In recent years, proponents of clean energy have taken heart from the falling prices of solar and wind power, hoping they will drive an energy revolution. But a new study coauthored by MIT energy economist Christopher Knittel and colleagues at the University of Chicago suggests that technology-driven cost reductions in fossil fuels will lead us to continue using all the oil, gas, and coal we can—unless governments pass new taxes on carbon emissions.

“If we don’t adopt new policies, we’re not going to be leaving fossil fuels in the ground,” says Knittel, a professor at Sloan. “We need both a policy like a carbon tax and to put more R&D money into renewables.”

While renewable energy has made promising gains lately—the cost of solar dropped by about two-thirds from 2009 to 2014—new drilling and extraction techniques, such as hydraulic fracturing (or “fracking”) and oil production from tar sands, have made fossil fuels cheaper and increased the amount of oil and gas we can tap into.

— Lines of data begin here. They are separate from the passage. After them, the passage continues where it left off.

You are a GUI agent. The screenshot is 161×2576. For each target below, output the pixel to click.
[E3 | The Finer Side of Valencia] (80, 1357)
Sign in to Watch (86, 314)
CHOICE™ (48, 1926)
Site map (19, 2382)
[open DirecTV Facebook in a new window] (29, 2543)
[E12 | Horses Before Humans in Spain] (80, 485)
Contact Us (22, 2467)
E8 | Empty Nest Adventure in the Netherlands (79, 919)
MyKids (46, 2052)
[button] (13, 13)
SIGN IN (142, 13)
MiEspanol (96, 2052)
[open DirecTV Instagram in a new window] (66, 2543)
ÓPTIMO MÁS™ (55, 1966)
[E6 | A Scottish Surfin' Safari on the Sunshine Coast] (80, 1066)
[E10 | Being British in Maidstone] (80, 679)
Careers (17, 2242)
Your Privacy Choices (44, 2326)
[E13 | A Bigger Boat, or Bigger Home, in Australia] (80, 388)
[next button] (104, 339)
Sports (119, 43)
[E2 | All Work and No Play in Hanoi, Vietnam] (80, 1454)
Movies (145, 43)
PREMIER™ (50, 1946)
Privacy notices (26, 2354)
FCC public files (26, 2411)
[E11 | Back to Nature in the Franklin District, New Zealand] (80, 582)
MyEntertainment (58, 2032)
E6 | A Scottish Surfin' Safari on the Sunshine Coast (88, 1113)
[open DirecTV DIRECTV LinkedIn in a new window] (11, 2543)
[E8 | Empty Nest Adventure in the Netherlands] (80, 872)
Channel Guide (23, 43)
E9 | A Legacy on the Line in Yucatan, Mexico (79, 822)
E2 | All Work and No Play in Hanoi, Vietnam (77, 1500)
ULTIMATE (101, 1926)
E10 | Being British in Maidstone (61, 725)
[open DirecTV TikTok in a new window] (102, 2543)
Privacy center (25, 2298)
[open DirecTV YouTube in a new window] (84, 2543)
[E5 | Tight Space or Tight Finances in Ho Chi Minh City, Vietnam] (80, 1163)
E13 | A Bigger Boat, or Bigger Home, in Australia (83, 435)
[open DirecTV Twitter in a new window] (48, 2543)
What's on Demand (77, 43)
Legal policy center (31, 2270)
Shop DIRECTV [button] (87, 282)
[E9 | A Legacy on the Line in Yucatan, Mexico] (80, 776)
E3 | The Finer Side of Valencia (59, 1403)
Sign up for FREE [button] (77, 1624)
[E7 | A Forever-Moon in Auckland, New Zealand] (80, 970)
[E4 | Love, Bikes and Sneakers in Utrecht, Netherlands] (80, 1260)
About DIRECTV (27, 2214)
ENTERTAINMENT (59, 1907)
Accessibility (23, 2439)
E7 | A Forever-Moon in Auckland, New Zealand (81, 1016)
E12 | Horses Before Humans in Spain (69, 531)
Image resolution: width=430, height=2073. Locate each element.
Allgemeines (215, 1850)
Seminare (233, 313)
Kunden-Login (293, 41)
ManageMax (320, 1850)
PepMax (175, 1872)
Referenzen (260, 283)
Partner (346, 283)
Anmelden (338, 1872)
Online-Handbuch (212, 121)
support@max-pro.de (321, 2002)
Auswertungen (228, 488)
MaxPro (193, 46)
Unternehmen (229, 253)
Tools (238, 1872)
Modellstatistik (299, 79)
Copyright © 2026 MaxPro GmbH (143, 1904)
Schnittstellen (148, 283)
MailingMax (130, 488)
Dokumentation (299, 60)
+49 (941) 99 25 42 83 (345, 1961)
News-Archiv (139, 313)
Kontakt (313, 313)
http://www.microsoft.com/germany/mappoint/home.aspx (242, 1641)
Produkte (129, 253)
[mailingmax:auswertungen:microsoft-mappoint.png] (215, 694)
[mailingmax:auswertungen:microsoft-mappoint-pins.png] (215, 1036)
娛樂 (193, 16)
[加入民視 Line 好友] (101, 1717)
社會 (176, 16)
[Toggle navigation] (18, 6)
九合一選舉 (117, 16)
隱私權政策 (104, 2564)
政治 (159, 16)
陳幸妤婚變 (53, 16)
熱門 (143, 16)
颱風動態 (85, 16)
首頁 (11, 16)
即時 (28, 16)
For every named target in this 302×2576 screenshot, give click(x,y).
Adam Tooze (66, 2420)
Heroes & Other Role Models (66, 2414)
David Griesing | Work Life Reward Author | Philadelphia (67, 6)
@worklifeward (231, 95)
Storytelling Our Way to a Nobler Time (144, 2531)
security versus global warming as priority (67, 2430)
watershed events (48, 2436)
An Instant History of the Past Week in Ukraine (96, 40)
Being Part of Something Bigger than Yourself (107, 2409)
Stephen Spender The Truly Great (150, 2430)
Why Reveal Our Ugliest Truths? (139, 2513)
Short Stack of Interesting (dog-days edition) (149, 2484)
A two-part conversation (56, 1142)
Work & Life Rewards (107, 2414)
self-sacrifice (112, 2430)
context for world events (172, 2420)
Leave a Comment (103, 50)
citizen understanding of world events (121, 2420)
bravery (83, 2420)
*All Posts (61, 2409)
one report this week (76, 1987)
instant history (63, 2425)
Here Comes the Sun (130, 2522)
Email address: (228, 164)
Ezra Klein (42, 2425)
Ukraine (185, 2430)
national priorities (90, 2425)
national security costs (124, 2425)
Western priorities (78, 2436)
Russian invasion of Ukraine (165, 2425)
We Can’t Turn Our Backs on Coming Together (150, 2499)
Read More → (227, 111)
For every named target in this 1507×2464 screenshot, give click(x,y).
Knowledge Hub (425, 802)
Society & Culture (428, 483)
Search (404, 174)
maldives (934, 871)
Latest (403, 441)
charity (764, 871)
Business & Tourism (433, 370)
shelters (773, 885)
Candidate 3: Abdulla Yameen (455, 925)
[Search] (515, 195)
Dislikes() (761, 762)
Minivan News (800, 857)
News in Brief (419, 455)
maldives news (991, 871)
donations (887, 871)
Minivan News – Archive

In the United States alone between 2000 and 2014, oil reserves have expanded 59 percent, and natural-gas reserves have expanded 94 percent.

“There are hydrocarbons that we can now take out of the ground that 10 or 20 years ago we couldn’t,” Knittel observes.

As a result, even though we’ve been using our resources, we have consistently maintained about 50 years’ worth of accessible oil and natural-gas reserves in the ground over the last 30 years.

“You often hear, when fossil-fuel prices are going up, that if we just leave the market alone we’ll wean ourselves off fossil fuels,” adds Knittel. “But the message from the data is clear: that’s not going to happen anytime soon.”

Although the cost of renewable energy has dropped significantly within the last decade, solar is still about twice as expensive as natural gas. And on the transportation side, high battery costs mean the price of oil would need to exceed $350 per barrel to make an electric vehicle cheaper to operate than a conventional one right now. In 2015, the average price of oil was $49 per barrel.

This trend—cheaper renewables being outpaced by even cheaper fossil fuels—portends drastic climate problems. The study, published in the Journal of Economic Perspectives, concludes that burning all available fossil fuels would raise global average temperatures 10 to 15 °F by the year 2100; burning oil shale and methane hydrates, two more potential sources of copious fossil fuels, would add another 1.5 to 6.2 °F.

As the study concludes: “Such scenarios imply difficult-to-imagine change in the planet and dramatic threats to human well-being in many parts of the world.”